5 Questions People Ask When They See My Morning Bowl — And What They Reveal About Eating Right
Introduction
Every morning, before the city wakes up, I build this bowl. It takes 20 minutes. It cost me eight years of conversations with farmers, nutritionists, and my own gut to get right. When I posted a photo recently, five questions came up again and again — from people curious, skeptical, or just genuinely eager to understand what they were looking at. So I decided to answer them properly. Not with a recipe. With context.

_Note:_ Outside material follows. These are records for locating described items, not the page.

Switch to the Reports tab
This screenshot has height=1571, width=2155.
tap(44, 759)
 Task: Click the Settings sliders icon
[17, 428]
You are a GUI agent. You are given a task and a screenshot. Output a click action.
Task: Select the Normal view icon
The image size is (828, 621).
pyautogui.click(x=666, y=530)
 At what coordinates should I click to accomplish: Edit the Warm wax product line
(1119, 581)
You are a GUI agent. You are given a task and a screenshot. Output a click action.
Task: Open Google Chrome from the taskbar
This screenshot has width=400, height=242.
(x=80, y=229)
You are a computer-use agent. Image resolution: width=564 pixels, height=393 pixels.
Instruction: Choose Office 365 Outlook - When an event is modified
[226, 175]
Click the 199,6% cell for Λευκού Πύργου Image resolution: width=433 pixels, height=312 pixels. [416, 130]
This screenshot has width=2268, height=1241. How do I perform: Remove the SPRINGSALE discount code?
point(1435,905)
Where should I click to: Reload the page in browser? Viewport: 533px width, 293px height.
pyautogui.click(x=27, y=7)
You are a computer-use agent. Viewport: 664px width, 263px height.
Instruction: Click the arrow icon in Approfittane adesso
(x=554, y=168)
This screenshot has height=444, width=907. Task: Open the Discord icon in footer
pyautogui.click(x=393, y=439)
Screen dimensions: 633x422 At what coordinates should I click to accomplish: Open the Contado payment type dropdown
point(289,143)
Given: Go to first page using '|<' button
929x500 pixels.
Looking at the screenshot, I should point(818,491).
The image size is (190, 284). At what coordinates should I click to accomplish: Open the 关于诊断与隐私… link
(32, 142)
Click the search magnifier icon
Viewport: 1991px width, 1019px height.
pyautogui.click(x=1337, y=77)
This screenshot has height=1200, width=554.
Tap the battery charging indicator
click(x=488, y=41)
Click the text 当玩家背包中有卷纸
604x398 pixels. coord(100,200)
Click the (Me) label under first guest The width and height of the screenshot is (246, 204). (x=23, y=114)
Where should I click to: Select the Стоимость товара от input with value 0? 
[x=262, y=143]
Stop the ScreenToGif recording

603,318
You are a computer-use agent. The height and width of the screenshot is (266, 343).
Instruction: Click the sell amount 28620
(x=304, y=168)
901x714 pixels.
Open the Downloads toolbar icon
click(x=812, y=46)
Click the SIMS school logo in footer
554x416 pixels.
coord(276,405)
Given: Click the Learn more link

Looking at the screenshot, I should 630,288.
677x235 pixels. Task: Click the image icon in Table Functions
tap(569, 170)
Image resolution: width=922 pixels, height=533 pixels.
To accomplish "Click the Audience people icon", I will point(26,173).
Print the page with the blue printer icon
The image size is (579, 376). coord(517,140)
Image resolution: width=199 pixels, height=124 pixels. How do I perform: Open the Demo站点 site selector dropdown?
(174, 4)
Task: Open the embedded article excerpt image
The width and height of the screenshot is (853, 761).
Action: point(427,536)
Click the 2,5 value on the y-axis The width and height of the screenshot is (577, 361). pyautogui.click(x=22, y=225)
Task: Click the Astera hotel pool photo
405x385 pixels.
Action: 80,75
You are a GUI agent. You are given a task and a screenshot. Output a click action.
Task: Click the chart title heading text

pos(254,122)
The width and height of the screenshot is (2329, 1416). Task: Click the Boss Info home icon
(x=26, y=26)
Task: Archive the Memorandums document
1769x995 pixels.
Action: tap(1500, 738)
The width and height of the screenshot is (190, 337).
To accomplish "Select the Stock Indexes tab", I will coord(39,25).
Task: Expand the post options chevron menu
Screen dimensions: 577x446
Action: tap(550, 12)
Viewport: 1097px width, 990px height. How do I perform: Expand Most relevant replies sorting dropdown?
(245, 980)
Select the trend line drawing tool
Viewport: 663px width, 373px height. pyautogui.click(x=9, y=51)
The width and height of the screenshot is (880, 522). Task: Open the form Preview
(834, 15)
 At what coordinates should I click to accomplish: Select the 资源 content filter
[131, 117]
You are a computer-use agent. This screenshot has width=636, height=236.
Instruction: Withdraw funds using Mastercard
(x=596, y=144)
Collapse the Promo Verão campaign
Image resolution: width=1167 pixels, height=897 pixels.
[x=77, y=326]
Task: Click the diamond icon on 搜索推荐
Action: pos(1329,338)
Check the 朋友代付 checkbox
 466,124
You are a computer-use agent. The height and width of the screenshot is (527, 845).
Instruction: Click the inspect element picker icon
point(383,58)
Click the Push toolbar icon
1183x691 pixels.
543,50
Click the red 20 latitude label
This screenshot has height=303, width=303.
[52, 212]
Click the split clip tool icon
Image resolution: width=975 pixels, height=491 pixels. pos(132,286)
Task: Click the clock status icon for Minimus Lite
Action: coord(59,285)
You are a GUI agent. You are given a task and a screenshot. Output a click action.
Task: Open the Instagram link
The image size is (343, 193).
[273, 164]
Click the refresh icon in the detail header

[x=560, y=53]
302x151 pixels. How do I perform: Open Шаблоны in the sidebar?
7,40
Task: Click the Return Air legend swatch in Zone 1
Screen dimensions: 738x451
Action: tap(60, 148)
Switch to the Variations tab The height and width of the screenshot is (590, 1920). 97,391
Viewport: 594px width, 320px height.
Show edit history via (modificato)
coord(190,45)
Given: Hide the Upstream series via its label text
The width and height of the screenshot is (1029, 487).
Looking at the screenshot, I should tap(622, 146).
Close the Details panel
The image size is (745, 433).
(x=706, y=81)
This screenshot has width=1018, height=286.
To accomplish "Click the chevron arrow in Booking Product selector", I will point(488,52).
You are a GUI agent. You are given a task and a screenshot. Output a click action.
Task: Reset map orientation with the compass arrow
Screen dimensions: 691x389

Q1: What is the sprouted mixture? Why not just regular dal?
The mixture on the right is sprouted green gram (moong) combined with steamed chickpea, finished with grated fresh coconut and a tempering of A2 ghee, mustard seeds, and curry leaves.
Why sprouted? Sprouting activates enzymes that break down phytic acid — the compound in legumes that blocks mineral absorption. After sprouting, the protein bioavailability of moong increases significantly, and the carbohydrate structure changes to feed beneficial gut bacteria instead of spiking blood sugar.
Why chickpea alongside? The amino acid profiles of moong and chickpea are complementary. Together, they approach a complete protein profile — meaning your body gets all the essential building blocks it needs from a single bowl.
Why A2 ghee in the tempering? A2 ghee is rich in butyrate — a short-chain fatty acid that literally feeds the cells lining your gut wall. It's not just a cooking medium. It's gut medicine.
Q2: What is that orange powder, and why does it look like spice, not food?
That's Sattu chutney powder — a traditional South Indian preparation made from roasted chana dal, dried coconut, red chilli, garlic, and cumin.
Sattu (roasted chana flour) has been used in Ayurvedic practice for centuries as a cooling, energising food. Modern nutritional analysis confirms what our grandmothers already knew: it's high in slow-release protein, prebiotic fibre, and iron.
In this bowl, it serves three roles: flavour, pre-biotic fibre for the microbiome, and a blood-sugar buffer that slows the absorption of carbohydrates from the roti.
Q3: Aren't roasted vegetables less nutritious than raw?
This is one of the most common myths in wellness culture, and it deserves a direct answer. The relationship between heat and nutrition is not linear. For some vegetables, light roasting increases bioavailability. Lycopene in tomatoes and carrots becomes more absorbable when heated. The fat in A2 ghee further enhances absorption of fat-soluble nutrients like beta-carotene and Vitamin K.
The vegetables in this bowl — carrot, zucchini, red cabbage, capsicum — are roasted at moderate heat with A2 ghee. This is not destruction. This is activation.
The char you see is the Maillard reaction — a chemical process that creates antioxidant compounds, not damages them. What looks slightly burnt is actually flavour chemistry doing its work.
Q4: Why Jowar roti specifically? Why not whole wheat or multigrain?
Jowar (sorghum) is one of the oldest cultivated grains in the world, and one of the most underrated in modern kitchens.
Here's why it earns its place in this bowl:
Glycemic Index: Jowar has a lower GI than wheat, meaning it releases glucose into the bloodstream more slowly — no spike, no crash.
Policosanols: Jowar contains a class of compounds called policosanols, which have been studied for their anti-inflammatory and cholesterol-modulating properties.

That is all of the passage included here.